Yes I see the ocean of light- the undeniable tapestry in the sky.
Each one of us reflects our own image back to the cosmos, back to source.
So here I am- Here we are- experiencing this year in all of its intensity,

Over there look, so many people and they are in trouble.
Famine; Dis-ease; Standing … Fighting … Falling

Then I hear the echo- a ripple from a 100 years before.
How many others can now wonder how it was for the beings back then?
Ebbing and flowing in 1920, oceans of water, ocean of light.

Visions of the past bring me to the present.
Each country in its own despair.
Does anyone know what's really going on?
Alas, there is hope.
See it through different eyes.

I take a slow deep Inhale
Letting the breath out
Letting the air expand in and out of my body
United I become- In breath and body
Moon is the masses. Mercury is the media.
I begin to release my tension
Now- look at this: Now … The Now.
All the players in this Leela. The play of life
There they are - the “celestial bodies”, “grahas they are the seizers”
Everything is visible, Some of us are doing the seizing and some are being seized.

I am reminded creator- preserver- destroyer; vata-pitta-kapha; sattva-rajas-tamas.

Beneath the layers, those grahas, those “seizers” its all there.
One with everything, I immerse myself
Washing away the illusion, the Maya.

There there it is - See those combinations? Yes I see their energy!
Oh wow! Ok I see the correlation! And this too shall pass …

The tapestry doesn’t lie
Humbling me with its magnificence
Every who- what- why can be solved.
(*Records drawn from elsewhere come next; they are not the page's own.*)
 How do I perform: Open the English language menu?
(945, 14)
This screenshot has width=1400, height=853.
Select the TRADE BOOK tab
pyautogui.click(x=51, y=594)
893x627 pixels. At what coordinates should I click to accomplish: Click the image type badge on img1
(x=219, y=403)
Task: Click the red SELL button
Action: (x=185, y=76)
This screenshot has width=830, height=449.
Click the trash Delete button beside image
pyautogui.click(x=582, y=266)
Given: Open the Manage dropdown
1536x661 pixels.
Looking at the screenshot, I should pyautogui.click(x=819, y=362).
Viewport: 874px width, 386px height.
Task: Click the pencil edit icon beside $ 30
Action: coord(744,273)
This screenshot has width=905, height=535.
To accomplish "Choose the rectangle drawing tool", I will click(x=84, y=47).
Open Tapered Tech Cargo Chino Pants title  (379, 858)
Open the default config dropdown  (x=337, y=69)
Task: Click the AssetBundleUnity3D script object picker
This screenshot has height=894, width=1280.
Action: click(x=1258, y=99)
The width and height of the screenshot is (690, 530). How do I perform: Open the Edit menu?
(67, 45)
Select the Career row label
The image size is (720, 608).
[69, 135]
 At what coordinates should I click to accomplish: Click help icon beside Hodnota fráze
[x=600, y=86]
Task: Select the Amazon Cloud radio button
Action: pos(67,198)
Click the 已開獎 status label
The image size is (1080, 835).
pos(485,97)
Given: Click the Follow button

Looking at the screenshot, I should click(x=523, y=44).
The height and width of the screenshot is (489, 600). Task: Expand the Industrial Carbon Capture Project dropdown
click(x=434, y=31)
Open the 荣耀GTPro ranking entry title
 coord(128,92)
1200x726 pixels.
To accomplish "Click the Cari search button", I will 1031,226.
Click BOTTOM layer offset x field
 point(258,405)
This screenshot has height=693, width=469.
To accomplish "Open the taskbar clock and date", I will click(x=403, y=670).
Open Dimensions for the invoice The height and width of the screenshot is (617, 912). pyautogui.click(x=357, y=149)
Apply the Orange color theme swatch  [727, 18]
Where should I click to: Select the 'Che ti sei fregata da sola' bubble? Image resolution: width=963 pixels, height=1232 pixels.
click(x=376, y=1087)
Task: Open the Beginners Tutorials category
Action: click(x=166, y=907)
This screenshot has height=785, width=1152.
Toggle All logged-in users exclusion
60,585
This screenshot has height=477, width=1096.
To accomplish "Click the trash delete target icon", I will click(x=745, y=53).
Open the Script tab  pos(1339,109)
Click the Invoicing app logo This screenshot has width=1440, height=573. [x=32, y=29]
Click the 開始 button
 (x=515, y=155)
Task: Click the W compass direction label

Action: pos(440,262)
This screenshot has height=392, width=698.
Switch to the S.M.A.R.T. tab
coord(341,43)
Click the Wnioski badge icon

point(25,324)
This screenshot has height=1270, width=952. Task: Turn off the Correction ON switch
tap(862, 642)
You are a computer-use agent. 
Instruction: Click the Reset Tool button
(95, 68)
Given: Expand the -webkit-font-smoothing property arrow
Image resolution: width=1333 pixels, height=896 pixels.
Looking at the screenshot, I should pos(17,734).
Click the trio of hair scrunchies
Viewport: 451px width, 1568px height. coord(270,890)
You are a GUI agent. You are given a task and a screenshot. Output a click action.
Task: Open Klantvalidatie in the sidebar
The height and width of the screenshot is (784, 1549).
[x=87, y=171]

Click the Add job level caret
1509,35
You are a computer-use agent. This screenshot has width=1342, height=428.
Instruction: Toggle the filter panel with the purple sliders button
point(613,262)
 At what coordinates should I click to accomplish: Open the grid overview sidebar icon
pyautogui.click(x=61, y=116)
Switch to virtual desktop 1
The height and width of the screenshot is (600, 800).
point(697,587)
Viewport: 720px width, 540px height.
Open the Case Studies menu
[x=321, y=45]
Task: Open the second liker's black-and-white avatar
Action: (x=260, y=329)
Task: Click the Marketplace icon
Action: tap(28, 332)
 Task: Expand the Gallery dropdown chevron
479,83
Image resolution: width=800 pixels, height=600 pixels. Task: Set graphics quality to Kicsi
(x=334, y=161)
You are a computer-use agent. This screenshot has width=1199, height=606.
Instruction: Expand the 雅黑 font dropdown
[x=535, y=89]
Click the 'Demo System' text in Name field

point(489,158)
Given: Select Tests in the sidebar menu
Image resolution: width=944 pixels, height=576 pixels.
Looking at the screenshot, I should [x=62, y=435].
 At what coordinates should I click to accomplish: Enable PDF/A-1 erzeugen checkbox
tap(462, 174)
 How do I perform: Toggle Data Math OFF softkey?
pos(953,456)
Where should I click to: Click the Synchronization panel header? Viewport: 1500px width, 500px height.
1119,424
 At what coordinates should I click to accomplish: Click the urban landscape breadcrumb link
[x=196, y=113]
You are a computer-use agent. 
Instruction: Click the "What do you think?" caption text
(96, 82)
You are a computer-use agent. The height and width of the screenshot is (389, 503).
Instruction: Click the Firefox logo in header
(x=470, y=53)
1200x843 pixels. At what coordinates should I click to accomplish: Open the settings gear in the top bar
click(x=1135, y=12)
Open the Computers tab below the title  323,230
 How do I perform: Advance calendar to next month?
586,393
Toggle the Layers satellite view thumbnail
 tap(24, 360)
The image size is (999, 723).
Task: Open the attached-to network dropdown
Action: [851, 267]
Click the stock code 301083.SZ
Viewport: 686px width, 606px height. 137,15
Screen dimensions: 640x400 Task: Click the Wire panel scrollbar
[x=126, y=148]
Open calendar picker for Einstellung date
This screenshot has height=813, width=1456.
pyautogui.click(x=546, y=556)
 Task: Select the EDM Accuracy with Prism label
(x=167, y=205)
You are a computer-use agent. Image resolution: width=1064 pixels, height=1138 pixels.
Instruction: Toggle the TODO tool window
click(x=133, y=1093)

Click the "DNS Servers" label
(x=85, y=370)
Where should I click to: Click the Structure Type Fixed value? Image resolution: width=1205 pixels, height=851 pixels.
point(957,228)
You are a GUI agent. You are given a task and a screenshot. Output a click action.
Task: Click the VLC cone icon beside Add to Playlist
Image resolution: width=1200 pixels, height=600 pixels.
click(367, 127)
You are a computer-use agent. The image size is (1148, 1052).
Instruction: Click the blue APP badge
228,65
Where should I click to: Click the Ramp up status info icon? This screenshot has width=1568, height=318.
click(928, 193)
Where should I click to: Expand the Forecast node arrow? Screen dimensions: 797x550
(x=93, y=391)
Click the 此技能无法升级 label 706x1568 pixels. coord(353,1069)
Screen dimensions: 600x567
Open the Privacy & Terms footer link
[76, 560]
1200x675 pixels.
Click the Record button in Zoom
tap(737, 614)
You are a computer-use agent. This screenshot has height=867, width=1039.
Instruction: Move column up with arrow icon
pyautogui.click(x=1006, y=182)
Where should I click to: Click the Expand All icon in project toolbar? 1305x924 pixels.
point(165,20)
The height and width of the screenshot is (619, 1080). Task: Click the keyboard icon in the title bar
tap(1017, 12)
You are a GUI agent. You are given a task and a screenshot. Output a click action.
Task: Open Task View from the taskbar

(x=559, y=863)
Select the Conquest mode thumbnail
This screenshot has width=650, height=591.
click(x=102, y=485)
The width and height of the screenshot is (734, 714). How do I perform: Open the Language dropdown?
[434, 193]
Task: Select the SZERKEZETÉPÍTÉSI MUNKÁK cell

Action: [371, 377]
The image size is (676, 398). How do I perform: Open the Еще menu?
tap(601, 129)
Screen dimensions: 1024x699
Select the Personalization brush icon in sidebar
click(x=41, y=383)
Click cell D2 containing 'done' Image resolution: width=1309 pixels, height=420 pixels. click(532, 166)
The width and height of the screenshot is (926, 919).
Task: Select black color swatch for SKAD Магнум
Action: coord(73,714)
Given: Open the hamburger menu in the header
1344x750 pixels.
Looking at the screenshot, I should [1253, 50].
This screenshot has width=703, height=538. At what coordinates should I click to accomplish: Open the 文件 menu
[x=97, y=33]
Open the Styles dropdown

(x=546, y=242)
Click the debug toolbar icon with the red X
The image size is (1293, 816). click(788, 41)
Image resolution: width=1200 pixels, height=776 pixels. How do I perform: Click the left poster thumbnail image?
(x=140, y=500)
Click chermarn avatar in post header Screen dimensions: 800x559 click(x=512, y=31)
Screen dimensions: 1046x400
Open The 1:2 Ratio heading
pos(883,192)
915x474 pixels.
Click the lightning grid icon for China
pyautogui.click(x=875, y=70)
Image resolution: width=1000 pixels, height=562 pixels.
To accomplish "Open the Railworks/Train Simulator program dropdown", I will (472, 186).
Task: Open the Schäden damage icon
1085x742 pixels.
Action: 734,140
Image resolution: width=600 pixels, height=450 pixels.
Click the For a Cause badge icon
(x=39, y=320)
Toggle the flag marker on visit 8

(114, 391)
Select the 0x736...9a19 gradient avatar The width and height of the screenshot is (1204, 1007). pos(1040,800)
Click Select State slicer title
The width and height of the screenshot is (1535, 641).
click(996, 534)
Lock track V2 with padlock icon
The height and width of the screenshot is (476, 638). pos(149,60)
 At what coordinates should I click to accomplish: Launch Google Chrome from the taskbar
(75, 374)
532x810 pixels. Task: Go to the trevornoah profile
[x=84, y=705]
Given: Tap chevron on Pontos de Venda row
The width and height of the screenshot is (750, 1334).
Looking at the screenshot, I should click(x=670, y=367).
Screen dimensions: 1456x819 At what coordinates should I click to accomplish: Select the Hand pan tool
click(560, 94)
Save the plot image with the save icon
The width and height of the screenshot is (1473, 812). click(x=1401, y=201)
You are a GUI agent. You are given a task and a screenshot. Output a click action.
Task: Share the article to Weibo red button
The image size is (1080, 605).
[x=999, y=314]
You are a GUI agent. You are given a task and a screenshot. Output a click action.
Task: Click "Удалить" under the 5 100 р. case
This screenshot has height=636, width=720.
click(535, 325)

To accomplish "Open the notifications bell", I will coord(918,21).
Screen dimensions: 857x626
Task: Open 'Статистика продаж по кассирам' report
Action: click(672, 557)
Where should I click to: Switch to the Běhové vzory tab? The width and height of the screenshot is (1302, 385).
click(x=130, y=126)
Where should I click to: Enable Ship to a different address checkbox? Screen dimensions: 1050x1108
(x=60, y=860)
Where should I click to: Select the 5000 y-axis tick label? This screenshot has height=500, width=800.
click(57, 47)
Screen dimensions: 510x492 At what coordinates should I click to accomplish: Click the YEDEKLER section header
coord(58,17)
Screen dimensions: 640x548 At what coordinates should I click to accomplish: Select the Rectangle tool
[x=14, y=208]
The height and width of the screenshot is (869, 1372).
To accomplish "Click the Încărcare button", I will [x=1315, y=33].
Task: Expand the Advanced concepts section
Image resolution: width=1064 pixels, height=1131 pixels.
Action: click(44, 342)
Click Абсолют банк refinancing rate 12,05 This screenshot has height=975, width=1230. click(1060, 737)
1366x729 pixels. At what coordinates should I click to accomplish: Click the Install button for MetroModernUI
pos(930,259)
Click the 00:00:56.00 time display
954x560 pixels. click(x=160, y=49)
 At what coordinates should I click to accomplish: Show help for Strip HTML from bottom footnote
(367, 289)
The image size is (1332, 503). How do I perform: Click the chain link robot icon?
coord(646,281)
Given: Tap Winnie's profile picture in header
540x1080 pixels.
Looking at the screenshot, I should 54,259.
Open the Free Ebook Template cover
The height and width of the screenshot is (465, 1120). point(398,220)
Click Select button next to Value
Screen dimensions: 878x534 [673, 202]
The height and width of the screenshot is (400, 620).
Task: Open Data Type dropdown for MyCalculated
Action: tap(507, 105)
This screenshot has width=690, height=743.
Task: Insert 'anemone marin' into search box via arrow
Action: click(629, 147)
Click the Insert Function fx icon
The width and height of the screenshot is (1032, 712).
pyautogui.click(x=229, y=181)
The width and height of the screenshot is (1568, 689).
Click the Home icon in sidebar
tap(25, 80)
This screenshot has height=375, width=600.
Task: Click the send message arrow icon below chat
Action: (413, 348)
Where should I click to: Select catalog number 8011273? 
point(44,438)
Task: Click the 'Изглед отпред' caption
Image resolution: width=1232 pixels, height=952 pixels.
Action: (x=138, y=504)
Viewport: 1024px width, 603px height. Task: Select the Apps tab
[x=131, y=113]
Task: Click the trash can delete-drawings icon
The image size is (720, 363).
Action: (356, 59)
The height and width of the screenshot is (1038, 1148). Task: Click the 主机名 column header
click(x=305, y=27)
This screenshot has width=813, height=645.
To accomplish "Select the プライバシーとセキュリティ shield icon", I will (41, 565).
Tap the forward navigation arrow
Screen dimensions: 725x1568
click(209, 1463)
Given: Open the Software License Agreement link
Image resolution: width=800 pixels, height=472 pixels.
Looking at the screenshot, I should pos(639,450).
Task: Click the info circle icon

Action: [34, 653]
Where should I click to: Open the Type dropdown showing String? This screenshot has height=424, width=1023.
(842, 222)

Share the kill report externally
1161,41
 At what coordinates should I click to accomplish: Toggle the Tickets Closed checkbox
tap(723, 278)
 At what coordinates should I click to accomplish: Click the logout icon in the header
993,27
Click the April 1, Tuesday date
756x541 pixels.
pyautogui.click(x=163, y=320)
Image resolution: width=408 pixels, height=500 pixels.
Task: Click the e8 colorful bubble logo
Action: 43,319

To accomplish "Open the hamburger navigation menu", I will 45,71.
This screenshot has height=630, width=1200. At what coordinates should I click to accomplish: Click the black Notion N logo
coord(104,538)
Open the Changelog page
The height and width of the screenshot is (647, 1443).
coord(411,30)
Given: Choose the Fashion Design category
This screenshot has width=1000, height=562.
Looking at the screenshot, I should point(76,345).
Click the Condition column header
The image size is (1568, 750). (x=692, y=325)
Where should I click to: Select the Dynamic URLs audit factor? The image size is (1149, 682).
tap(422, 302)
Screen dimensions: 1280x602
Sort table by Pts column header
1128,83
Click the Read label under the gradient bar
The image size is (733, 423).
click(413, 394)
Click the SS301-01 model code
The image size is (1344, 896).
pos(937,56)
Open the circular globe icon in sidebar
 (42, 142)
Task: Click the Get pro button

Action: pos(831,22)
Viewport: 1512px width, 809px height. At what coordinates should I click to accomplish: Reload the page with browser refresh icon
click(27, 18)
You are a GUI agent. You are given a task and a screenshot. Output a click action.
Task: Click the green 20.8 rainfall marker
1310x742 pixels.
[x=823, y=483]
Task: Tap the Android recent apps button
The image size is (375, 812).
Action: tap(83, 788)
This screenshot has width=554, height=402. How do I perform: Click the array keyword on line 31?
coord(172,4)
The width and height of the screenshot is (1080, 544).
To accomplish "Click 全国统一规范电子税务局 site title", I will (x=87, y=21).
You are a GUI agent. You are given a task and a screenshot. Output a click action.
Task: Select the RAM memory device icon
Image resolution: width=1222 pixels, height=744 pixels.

Gno-ing this … I Bow.

Searching for truth and being able to find it, How amazing is that?
Unwavering in my resolve to go deeper, the practice embracing me- as I embrace it.
Prakruti, Vikruti … Vaastu- Jyotish directs me towards its sisters.
Remembering Nikola Tesla’s words on learning the “secrets of the universe” …
“Energy Frequencies Vibrations.”
Making the cosmic connections in the Calamity that has been this year
Energy- Frequencies- Vibrations- Energy- Frequencies- Vibrations

Conjuctions, transists, dashas
Only to realize how fortunate I am, (we are), to be part of it.
No need to be in the dark
Source energy, celestial happenings
Chill out and breathe, I remind myself - it can all be explained
I saw the fear at one point immobilizing me- immobilizing everyone.
Only in the truth did I find comfort and peace
Uncovering the mysteries of our lives with this Divine science.
So much conflict on the planet, so I push on- digging deeper
No need to spiral down, this is a lifeline.
Everything will work itself out.
Sun, Venus, Mercury, Moon … Rahu, Ketu … Saturn, Jupiter, Mars
Seeing them- seeing me- seeing all of us

Only with a Ganesh quality, a child like-ness full of wonder can I approach
My house of mirrors and all nonsense then vanishes into the ether.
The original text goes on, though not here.